(Data extracted from a collection)
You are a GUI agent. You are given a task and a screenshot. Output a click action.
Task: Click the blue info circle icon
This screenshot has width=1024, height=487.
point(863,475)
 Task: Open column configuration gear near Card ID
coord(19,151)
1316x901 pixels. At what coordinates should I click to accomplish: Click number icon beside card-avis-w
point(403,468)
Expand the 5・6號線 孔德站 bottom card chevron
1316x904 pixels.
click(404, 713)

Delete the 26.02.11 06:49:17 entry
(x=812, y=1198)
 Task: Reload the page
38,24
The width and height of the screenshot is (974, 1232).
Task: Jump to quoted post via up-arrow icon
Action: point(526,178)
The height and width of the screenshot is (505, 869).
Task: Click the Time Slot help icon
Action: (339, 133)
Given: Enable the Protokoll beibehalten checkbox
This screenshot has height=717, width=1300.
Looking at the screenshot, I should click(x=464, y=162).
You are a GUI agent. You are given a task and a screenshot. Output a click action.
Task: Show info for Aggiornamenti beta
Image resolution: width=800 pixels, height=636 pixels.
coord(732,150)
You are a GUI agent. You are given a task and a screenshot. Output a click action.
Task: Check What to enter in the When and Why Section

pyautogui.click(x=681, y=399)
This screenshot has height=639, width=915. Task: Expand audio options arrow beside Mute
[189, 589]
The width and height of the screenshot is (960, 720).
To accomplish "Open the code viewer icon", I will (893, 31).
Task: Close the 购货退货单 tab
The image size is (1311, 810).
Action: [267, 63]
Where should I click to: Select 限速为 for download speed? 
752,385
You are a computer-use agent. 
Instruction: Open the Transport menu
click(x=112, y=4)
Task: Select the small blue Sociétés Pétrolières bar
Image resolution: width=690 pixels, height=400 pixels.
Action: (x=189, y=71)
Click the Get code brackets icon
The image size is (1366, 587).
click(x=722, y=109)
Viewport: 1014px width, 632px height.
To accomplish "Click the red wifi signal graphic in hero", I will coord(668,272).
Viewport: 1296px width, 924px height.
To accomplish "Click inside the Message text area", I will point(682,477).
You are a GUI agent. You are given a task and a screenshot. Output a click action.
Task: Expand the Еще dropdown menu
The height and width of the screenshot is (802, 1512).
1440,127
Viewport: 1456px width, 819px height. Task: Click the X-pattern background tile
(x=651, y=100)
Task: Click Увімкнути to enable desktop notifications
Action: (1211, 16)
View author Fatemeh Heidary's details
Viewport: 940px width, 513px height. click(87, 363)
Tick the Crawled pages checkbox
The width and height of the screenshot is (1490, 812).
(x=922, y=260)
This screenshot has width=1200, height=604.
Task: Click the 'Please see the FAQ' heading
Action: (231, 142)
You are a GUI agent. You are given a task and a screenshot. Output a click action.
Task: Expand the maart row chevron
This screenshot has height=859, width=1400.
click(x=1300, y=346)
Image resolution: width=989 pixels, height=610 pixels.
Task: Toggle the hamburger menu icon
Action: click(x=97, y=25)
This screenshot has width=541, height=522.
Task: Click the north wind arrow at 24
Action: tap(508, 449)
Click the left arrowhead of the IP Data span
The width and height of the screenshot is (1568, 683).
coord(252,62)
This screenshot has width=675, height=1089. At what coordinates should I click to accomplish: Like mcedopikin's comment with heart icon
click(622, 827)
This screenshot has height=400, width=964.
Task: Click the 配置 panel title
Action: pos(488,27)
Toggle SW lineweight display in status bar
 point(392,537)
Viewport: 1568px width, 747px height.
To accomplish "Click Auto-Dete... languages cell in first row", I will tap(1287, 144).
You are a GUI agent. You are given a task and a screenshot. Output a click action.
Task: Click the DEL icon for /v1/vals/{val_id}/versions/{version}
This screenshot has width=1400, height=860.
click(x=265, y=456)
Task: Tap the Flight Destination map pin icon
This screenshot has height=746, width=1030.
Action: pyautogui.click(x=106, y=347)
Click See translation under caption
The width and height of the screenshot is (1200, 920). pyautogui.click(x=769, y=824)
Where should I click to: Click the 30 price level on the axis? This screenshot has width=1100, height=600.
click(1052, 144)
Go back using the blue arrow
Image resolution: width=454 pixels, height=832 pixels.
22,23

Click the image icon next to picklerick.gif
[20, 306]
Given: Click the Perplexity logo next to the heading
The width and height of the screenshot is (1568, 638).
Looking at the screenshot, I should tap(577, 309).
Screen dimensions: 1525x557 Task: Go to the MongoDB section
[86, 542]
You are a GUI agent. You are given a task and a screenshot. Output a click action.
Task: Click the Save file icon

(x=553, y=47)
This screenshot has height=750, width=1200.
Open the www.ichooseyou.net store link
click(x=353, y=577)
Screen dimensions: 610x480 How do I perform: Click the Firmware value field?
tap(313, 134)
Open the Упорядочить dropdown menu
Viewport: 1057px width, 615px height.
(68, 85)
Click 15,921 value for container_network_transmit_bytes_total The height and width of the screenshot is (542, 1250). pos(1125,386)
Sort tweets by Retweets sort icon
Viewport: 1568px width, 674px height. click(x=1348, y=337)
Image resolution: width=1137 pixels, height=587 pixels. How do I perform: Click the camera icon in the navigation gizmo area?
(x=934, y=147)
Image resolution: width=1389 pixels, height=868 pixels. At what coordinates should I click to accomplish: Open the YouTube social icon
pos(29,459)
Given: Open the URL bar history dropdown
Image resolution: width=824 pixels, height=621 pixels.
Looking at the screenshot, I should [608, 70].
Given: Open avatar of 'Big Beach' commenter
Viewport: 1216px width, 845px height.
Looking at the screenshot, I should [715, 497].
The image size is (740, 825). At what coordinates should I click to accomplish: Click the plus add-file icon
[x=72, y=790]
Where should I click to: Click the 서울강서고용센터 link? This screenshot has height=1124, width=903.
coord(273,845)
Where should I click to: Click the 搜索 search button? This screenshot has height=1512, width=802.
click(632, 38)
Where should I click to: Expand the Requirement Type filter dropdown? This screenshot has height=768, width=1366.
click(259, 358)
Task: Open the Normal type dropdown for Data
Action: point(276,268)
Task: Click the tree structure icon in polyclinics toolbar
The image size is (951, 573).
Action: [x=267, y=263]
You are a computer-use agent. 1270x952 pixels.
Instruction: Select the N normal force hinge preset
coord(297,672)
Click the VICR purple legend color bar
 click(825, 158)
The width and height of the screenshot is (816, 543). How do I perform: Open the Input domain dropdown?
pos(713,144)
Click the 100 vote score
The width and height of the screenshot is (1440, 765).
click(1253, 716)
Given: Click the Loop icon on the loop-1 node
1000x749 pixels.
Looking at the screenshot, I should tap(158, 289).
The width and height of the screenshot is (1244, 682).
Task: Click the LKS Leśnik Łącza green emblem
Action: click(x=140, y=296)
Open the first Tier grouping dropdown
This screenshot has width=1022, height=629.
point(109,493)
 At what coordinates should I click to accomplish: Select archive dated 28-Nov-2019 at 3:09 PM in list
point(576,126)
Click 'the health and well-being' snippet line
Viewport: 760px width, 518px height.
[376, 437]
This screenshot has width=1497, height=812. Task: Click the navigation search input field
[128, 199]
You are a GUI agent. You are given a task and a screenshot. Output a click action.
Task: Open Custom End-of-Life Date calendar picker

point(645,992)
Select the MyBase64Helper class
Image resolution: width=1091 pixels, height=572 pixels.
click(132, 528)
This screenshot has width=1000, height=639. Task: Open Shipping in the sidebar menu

**WHAT YOU ARE ASKED TO DO**
Reproduce the entries above in full, so that each one reads exactly as before.

**OUTPUT OF THE TASK**
You are a GUI agent. You are given a task and a screenshot. Output a click action.
Task: Click the blue info circle icon
This screenshot has width=1024, height=487.
point(863,475)
 Task: Open column configuration gear near Card ID
coord(19,151)
1316x901 pixels. At what coordinates should I click to accomplish: Click number icon beside card-avis-w
point(403,468)
Expand the 5・6號線 孔德站 bottom card chevron
1316x904 pixels.
click(404, 713)

Delete the 26.02.11 06:49:17 entry
(x=812, y=1198)
 Task: Reload the page
38,24
The width and height of the screenshot is (974, 1232).
Task: Jump to quoted post via up-arrow icon
Action: point(526,178)
The height and width of the screenshot is (505, 869).
Task: Click the Time Slot help icon
Action: (339, 133)
Given: Enable the Protokoll beibehalten checkbox
This screenshot has height=717, width=1300.
Looking at the screenshot, I should click(x=464, y=162).
You are a GUI agent. You are given a task and a screenshot. Output a click action.
Task: Show info for Aggiornamenti beta
Image resolution: width=800 pixels, height=636 pixels.
coord(732,150)
You are a GUI agent. You are given a task and a screenshot. Output a click action.
Task: Check What to enter in the When and Why Section

pyautogui.click(x=681, y=399)
This screenshot has height=639, width=915. Task: Expand audio options arrow beside Mute
[189, 589]
The width and height of the screenshot is (960, 720).
To accomplish "Open the code viewer icon", I will (893, 31).
Task: Close the 购货退货单 tab
The image size is (1311, 810).
Action: [267, 63]
Where should I click to: Select 限速为 for download speed? 
752,385
You are a computer-use agent. 
Instruction: Open the Transport menu
click(x=112, y=4)
Task: Select the small blue Sociétés Pétrolières bar
Image resolution: width=690 pixels, height=400 pixels.
Action: (x=189, y=71)
Click the Get code brackets icon
The image size is (1366, 587).
click(x=722, y=109)
Viewport: 1014px width, 632px height.
To accomplish "Click the red wifi signal graphic in hero", I will coord(668,272).
Viewport: 1296px width, 924px height.
To accomplish "Click inside the Message text area", I will point(682,477).
You are a GUI agent. You are given a task and a screenshot. Output a click action.
Task: Expand the Еще dropdown menu
The height and width of the screenshot is (802, 1512).
1440,127
Viewport: 1456px width, 819px height. Task: Click the X-pattern background tile
(x=651, y=100)
Task: Click Увімкнути to enable desktop notifications
Action: (1211, 16)
View author Fatemeh Heidary's details
Viewport: 940px width, 513px height. click(87, 363)
Tick the Crawled pages checkbox
The width and height of the screenshot is (1490, 812).
(x=922, y=260)
This screenshot has width=1200, height=604.
Task: Click the 'Please see the FAQ' heading
Action: (231, 142)
You are a GUI agent. You are given a task and a screenshot. Output a click action.
Task: Expand the maart row chevron
This screenshot has height=859, width=1400.
click(x=1300, y=346)
Image resolution: width=989 pixels, height=610 pixels.
Task: Toggle the hamburger menu icon
Action: click(x=97, y=25)
This screenshot has width=541, height=522.
Task: Click the north wind arrow at 24
Action: tap(508, 449)
Click the left arrowhead of the IP Data span
The width and height of the screenshot is (1568, 683).
coord(252,62)
This screenshot has width=675, height=1089. At what coordinates should I click to accomplish: Like mcedopikin's comment with heart icon
click(622, 827)
This screenshot has height=400, width=964.
Task: Click the 配置 panel title
Action: pos(488,27)
Toggle SW lineweight display in status bar
 point(392,537)
Viewport: 1568px width, 747px height.
To accomplish "Click Auto-Dete... languages cell in first row", I will tap(1287, 144).
You are a GUI agent. You are given a task and a screenshot. Output a click action.
Task: Click the DEL icon for /v1/vals/{val_id}/versions/{version}
This screenshot has width=1400, height=860.
click(x=265, y=456)
Task: Tap the Flight Destination map pin icon
This screenshot has height=746, width=1030.
Action: pyautogui.click(x=106, y=347)
Click See translation under caption
The width and height of the screenshot is (1200, 920). pyautogui.click(x=769, y=824)
Where should I click to: Click the 30 price level on the axis? This screenshot has width=1100, height=600.
click(1052, 144)
Go back using the blue arrow
Image resolution: width=454 pixels, height=832 pixels.
22,23

Click the image icon next to picklerick.gif
[20, 306]
Given: Click the Perplexity logo next to the heading
The width and height of the screenshot is (1568, 638).
Looking at the screenshot, I should tap(577, 309).
Screen dimensions: 1525x557 Task: Go to the MongoDB section
[86, 542]
You are a GUI agent. You are given a task and a screenshot. Output a click action.
Task: Click the Save file icon

(x=553, y=47)
This screenshot has height=750, width=1200.
Open the www.ichooseyou.net store link
click(x=353, y=577)
Screen dimensions: 610x480 How do I perform: Click the Firmware value field?
tap(313, 134)
Open the Упорядочить dropdown menu
Viewport: 1057px width, 615px height.
(68, 85)
Click 15,921 value for container_network_transmit_bytes_total The height and width of the screenshot is (542, 1250). pos(1125,386)
Sort tweets by Retweets sort icon
Viewport: 1568px width, 674px height. click(x=1348, y=337)
Image resolution: width=1137 pixels, height=587 pixels. How do I perform: Click the camera icon in the navigation gizmo area?
(x=934, y=147)
Image resolution: width=1389 pixels, height=868 pixels. At what coordinates should I click to accomplish: Open the YouTube social icon
pos(29,459)
Given: Open the URL bar history dropdown
Image resolution: width=824 pixels, height=621 pixels.
Looking at the screenshot, I should [608, 70].
Given: Open avatar of 'Big Beach' commenter
Viewport: 1216px width, 845px height.
Looking at the screenshot, I should [715, 497].
The image size is (740, 825). At what coordinates should I click to accomplish: Click the plus add-file icon
[x=72, y=790]
Where should I click to: Click the 서울강서고용센터 link? This screenshot has height=1124, width=903.
coord(273,845)
Where should I click to: Click the 搜索 search button? This screenshot has height=1512, width=802.
click(632, 38)
Where should I click to: Expand the Requirement Type filter dropdown? This screenshot has height=768, width=1366.
click(259, 358)
Task: Open the Normal type dropdown for Data
Action: point(276,268)
Task: Click the tree structure icon in polyclinics toolbar
The image size is (951, 573).
Action: [x=267, y=263]
You are a computer-use agent. 1270x952 pixels.
Instruction: Select the N normal force hinge preset
coord(297,672)
Click the VICR purple legend color bar
 click(825, 158)
The width and height of the screenshot is (816, 543). How do I perform: Open the Input domain dropdown?
pos(713,144)
Click the 100 vote score
The width and height of the screenshot is (1440, 765).
click(1253, 716)
Given: Click the Loop icon on the loop-1 node
1000x749 pixels.
Looking at the screenshot, I should tap(158, 289).
The width and height of the screenshot is (1244, 682).
Task: Click the LKS Leśnik Łącza green emblem
Action: click(x=140, y=296)
Open the first Tier grouping dropdown
This screenshot has width=1022, height=629.
point(109,493)
 At what coordinates should I click to accomplish: Select archive dated 28-Nov-2019 at 3:09 PM in list
point(576,126)
Click 'the health and well-being' snippet line
Viewport: 760px width, 518px height.
[376, 437]
This screenshot has width=1497, height=812. Task: Click the navigation search input field
[128, 199]
You are a GUI agent. You are given a task and a screenshot. Output a click action.
Task: Open Custom End-of-Life Date calendar picker

point(645,992)
Select the MyBase64Helper class
Image resolution: width=1091 pixels, height=572 pixels.
click(132, 528)
This screenshot has width=1000, height=639. Task: Open Shipping in the sidebar menu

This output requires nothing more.